Character Sets
1. What is a Character Set?
A Character Set is a defined list of characters recognized by computer hardware and software. Each character is assigned a unique binary number (binary code).
Without a character set, a computer would just see a string of bits and wouldn't know if they represented a number, a sound, or the letter 'A'.
2. ASCII (American Standard Code for Information Interchange)

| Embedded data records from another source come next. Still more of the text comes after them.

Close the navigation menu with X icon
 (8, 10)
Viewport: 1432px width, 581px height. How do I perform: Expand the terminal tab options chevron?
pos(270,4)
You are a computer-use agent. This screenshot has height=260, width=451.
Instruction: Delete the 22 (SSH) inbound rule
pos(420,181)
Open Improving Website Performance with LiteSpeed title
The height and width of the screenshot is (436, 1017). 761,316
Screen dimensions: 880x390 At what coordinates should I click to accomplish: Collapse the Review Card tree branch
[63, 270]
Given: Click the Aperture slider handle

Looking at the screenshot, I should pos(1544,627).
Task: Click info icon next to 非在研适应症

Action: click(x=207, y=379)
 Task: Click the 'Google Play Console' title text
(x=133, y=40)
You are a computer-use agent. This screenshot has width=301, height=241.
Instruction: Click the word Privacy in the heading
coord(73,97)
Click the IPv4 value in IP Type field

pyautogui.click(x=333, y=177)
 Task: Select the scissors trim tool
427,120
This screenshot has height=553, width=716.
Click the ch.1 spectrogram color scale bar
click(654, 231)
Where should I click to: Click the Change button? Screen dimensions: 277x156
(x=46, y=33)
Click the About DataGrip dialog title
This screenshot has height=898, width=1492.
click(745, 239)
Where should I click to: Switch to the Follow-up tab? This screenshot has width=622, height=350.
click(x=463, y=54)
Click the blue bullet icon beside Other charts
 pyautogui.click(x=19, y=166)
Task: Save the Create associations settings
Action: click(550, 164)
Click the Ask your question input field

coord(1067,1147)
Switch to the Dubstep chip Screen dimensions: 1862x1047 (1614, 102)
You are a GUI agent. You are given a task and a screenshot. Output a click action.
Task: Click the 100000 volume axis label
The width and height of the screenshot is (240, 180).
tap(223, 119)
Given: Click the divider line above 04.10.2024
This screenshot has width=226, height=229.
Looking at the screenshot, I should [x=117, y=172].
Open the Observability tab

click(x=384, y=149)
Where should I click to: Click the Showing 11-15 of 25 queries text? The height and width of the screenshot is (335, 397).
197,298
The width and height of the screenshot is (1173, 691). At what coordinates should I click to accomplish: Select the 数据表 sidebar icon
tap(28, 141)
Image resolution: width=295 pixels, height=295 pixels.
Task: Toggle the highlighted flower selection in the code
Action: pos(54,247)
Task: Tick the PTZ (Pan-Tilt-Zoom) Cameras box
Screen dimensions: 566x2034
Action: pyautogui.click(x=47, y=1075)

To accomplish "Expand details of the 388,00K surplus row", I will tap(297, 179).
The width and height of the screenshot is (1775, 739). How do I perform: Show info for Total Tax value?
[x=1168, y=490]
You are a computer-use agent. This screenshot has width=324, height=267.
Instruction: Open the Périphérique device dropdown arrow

ASCII was the first widely used character set. It originally used 7 bits, providing $2^7$ ($128$) unique characters.
Example Mapping:
Character 'A' → Denary 65 → Binary 01000001
Character 'a' → Denary 97 → Binary 01100001
Character '!' → Denary 33 → Binary 00100001
Character 'A' → Denary 65 → Binary 01000001
Character 'a' → Denary 97 → Binary 01100001
Character '!' → Denary 33 → Binary 00100001
Extended ASCII: Later updated to 8 bits ($2^8$), allowing for $256$ characters. This added mathematical symbols and some non-English characters.
3. Unicode
As computing went global, 256 characters weren't enough for languages like Chinese, Arabic, or Hindi. Unicode was created to represent every character in every language.
- Uses 16 bits (65,536 characters) or 32 bits (over 4 billion characters).
- The first 128 codes in Unicode are identical to ASCII, making it "backward compatible."
- Includes Emojis and historical scripts (like Hieroglyphics).
4. ASCII vs. Unicode: Comparison
| Feature | ASCII | Unicode |
|---|---|---|
| Bits per Character | 7 or 8 bits | 16 or 32 bits |
| Number of Characters | 128 to 256 | Over 1 million (currently) |
| Storage Requirements | Low (1 byte per char) | High (2 to 4 bytes per char) |
| Global Use | English/Western only | Universal (all languages) |
5. Key Exam Terms
- Character:
- A single symbol (letter, number, or punctuation mark).
- Alphanumeric:
- Characters that include both letters and numbers.
- Control Characters:
- Non-printing characters that perform actions, such as "Shift," "Backspaced," or "Enter."
💡 Exam Tip: If an exam question asks why Unicode is better than ASCII, mention that it allows for global communication and supports multilingual applications, even though it requires more storage space.